■ **What you need to do**
Exactly as written, retype all of the records that come next.
◇ ◇ ◇ ◇ ◇
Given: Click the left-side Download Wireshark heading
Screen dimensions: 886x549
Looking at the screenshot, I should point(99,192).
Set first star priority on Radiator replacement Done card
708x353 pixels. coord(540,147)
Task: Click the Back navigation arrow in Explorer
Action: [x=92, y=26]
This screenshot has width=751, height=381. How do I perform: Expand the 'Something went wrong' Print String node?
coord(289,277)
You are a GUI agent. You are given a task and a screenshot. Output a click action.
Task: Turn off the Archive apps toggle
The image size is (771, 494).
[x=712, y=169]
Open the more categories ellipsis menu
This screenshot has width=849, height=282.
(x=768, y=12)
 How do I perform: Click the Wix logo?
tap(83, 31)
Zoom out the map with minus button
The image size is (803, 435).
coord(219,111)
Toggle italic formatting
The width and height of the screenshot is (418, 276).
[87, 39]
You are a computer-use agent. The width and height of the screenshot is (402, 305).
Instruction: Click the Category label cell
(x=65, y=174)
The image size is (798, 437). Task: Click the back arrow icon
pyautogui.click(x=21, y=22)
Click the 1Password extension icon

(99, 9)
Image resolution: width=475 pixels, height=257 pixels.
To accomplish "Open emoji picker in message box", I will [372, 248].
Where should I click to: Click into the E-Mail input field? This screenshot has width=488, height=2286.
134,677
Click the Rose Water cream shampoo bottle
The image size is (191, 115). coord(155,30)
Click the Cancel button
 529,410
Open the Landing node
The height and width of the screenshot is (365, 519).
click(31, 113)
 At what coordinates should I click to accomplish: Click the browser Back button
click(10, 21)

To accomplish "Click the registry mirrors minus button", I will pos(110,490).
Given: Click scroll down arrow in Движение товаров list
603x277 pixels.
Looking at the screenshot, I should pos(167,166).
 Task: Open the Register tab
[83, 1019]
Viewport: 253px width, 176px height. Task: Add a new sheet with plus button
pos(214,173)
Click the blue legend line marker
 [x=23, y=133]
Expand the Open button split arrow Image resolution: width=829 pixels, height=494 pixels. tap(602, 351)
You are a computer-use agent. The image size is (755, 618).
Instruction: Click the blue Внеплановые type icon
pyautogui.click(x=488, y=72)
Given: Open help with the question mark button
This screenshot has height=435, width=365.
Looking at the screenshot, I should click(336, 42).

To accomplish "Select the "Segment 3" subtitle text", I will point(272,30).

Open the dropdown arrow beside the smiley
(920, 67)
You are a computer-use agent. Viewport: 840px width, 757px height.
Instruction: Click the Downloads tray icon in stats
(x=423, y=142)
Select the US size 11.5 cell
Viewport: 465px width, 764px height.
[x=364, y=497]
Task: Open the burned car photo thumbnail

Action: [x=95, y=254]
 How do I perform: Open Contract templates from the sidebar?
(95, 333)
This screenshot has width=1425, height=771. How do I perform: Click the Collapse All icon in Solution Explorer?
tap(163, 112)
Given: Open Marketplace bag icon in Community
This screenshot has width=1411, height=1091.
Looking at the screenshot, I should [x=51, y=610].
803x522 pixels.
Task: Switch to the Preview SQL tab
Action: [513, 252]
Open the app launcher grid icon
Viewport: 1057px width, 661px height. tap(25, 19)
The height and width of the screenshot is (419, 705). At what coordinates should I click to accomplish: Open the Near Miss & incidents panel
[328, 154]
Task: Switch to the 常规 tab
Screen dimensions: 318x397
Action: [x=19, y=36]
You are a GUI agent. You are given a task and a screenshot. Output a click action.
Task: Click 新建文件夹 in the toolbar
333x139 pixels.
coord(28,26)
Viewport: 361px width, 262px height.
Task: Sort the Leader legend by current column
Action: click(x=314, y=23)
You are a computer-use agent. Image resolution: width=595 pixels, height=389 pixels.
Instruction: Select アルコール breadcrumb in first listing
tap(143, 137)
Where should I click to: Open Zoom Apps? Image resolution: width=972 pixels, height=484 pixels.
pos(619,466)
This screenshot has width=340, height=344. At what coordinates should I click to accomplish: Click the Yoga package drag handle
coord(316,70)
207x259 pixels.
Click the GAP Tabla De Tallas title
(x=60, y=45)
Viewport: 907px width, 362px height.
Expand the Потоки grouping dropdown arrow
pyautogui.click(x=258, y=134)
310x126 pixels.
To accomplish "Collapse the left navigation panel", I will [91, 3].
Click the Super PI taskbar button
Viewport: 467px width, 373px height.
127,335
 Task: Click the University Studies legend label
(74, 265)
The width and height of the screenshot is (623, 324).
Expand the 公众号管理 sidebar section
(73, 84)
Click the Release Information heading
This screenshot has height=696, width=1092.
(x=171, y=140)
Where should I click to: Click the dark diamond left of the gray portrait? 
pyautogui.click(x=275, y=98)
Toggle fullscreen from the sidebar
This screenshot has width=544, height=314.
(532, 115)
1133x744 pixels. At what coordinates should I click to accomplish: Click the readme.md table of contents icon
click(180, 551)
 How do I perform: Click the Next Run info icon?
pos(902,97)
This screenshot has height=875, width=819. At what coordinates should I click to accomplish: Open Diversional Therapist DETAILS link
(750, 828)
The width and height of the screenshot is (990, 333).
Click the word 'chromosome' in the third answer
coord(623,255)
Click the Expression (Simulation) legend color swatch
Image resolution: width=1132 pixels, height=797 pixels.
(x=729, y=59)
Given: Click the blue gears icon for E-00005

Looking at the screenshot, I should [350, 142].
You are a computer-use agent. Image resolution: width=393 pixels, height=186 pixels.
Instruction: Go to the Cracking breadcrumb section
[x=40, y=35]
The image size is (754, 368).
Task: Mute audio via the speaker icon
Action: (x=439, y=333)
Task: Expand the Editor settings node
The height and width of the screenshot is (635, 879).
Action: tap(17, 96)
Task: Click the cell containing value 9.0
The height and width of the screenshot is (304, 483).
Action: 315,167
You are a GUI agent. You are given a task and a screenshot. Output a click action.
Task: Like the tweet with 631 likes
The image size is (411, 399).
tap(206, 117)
◇ ◇ ◇ ◇ ◇
■ **Written reply**
Given: Click the left-side Download Wireshark heading
Screen dimensions: 886x549
Looking at the screenshot, I should point(99,192).
Set first star priority on Radiator replacement Done card
708x353 pixels. coord(540,147)
Task: Click the Back navigation arrow in Explorer
Action: [x=92, y=26]
This screenshot has width=751, height=381. How do I perform: Expand the 'Something went wrong' Print String node?
coord(289,277)
You are a GUI agent. You are given a task and a screenshot. Output a click action.
Task: Turn off the Archive apps toggle
The image size is (771, 494).
[x=712, y=169]
Open the more categories ellipsis menu
This screenshot has width=849, height=282.
(x=768, y=12)
 How do I perform: Click the Wix logo?
tap(83, 31)
Zoom out the map with minus button
The image size is (803, 435).
coord(219,111)
Toggle italic formatting
The width and height of the screenshot is (418, 276).
[87, 39]
You are a computer-use agent. The width and height of the screenshot is (402, 305).
Instruction: Click the Category label cell
(x=65, y=174)
The image size is (798, 437). Task: Click the back arrow icon
pyautogui.click(x=21, y=22)
Click the 1Password extension icon

(99, 9)
Image resolution: width=475 pixels, height=257 pixels.
To accomplish "Open emoji picker in message box", I will [372, 248].
Where should I click to: Click into the E-Mail input field? This screenshot has width=488, height=2286.
134,677
Click the Rose Water cream shampoo bottle
The image size is (191, 115). coord(155,30)
Click the Cancel button
 529,410
Open the Landing node
The height and width of the screenshot is (365, 519).
click(31, 113)
 At what coordinates should I click to accomplish: Click the browser Back button
click(10, 21)

To accomplish "Click the registry mirrors minus button", I will pos(110,490).
Given: Click scroll down arrow in Движение товаров list
603x277 pixels.
Looking at the screenshot, I should pos(167,166).
 Task: Open the Register tab
[83, 1019]
Viewport: 253px width, 176px height. Task: Add a new sheet with plus button
pos(214,173)
Click the blue legend line marker
 [x=23, y=133]
Expand the Open button split arrow Image resolution: width=829 pixels, height=494 pixels. tap(602, 351)
You are a computer-use agent. The image size is (755, 618).
Instruction: Click the blue Внеплановые type icon
pyautogui.click(x=488, y=72)
Given: Open help with the question mark button
This screenshot has height=435, width=365.
Looking at the screenshot, I should click(336, 42).

To accomplish "Select the "Segment 3" subtitle text", I will point(272,30).

Open the dropdown arrow beside the smiley
(920, 67)
You are a computer-use agent. Viewport: 840px width, 757px height.
Instruction: Click the Downloads tray icon in stats
(x=423, y=142)
Select the US size 11.5 cell
Viewport: 465px width, 764px height.
[x=364, y=497]
Task: Open the burned car photo thumbnail

Action: [x=95, y=254]
 How do I perform: Open Contract templates from the sidebar?
(95, 333)
This screenshot has width=1425, height=771. How do I perform: Click the Collapse All icon in Solution Explorer?
tap(163, 112)
Given: Open Marketplace bag icon in Community
This screenshot has width=1411, height=1091.
Looking at the screenshot, I should [x=51, y=610].
803x522 pixels.
Task: Switch to the Preview SQL tab
Action: [513, 252]
Open the app launcher grid icon
Viewport: 1057px width, 661px height. tap(25, 19)
The height and width of the screenshot is (419, 705). At what coordinates should I click to accomplish: Open the Near Miss & incidents panel
[328, 154]
Task: Switch to the 常规 tab
Screen dimensions: 318x397
Action: [x=19, y=36]
You are a GUI agent. You are given a task and a screenshot. Output a click action.
Task: Click 新建文件夹 in the toolbar
333x139 pixels.
coord(28,26)
Viewport: 361px width, 262px height.
Task: Sort the Leader legend by current column
Action: click(x=314, y=23)
You are a computer-use agent. Image resolution: width=595 pixels, height=389 pixels.
Instruction: Select アルコール breadcrumb in first listing
tap(143, 137)
Where should I click to: Open Zoom Apps? Image resolution: width=972 pixels, height=484 pixels.
pos(619,466)
This screenshot has width=340, height=344. At what coordinates should I click to accomplish: Click the Yoga package drag handle
coord(316,70)
207x259 pixels.
Click the GAP Tabla De Tallas title
(x=60, y=45)
Viewport: 907px width, 362px height.
Expand the Потоки grouping dropdown arrow
pyautogui.click(x=258, y=134)
310x126 pixels.
To accomplish "Collapse the left navigation panel", I will [91, 3].
Click the Super PI taskbar button
Viewport: 467px width, 373px height.
127,335
 Task: Click the University Studies legend label
(74, 265)
The width and height of the screenshot is (623, 324).
Expand the 公众号管理 sidebar section
(73, 84)
Click the Release Information heading
This screenshot has height=696, width=1092.
(x=171, y=140)
Where should I click to: Click the dark diamond left of the gray portrait? 
pyautogui.click(x=275, y=98)
Toggle fullscreen from the sidebar
This screenshot has width=544, height=314.
(532, 115)
1133x744 pixels. At what coordinates should I click to accomplish: Click the readme.md table of contents icon
click(180, 551)
 How do I perform: Click the Next Run info icon?
pos(902,97)
This screenshot has height=875, width=819. At what coordinates should I click to accomplish: Open Diversional Therapist DETAILS link
(750, 828)
The width and height of the screenshot is (990, 333).
Click the word 'chromosome' in the third answer
coord(623,255)
Click the Expression (Simulation) legend color swatch
Image resolution: width=1132 pixels, height=797 pixels.
(x=729, y=59)
Given: Click the blue gears icon for E-00005

Looking at the screenshot, I should [350, 142].
You are a computer-use agent. Image resolution: width=393 pixels, height=186 pixels.
Instruction: Go to the Cracking breadcrumb section
[x=40, y=35]
The image size is (754, 368).
Task: Mute audio via the speaker icon
Action: (x=439, y=333)
Task: Expand the Editor settings node
The height and width of the screenshot is (635, 879).
Action: tap(17, 96)
Task: Click the cell containing value 9.0
The height and width of the screenshot is (304, 483).
Action: 315,167
You are a GUI agent. You are given a task and a screenshot. Output a click action.
Task: Like the tweet with 631 likes
The image size is (411, 399).
tap(206, 117)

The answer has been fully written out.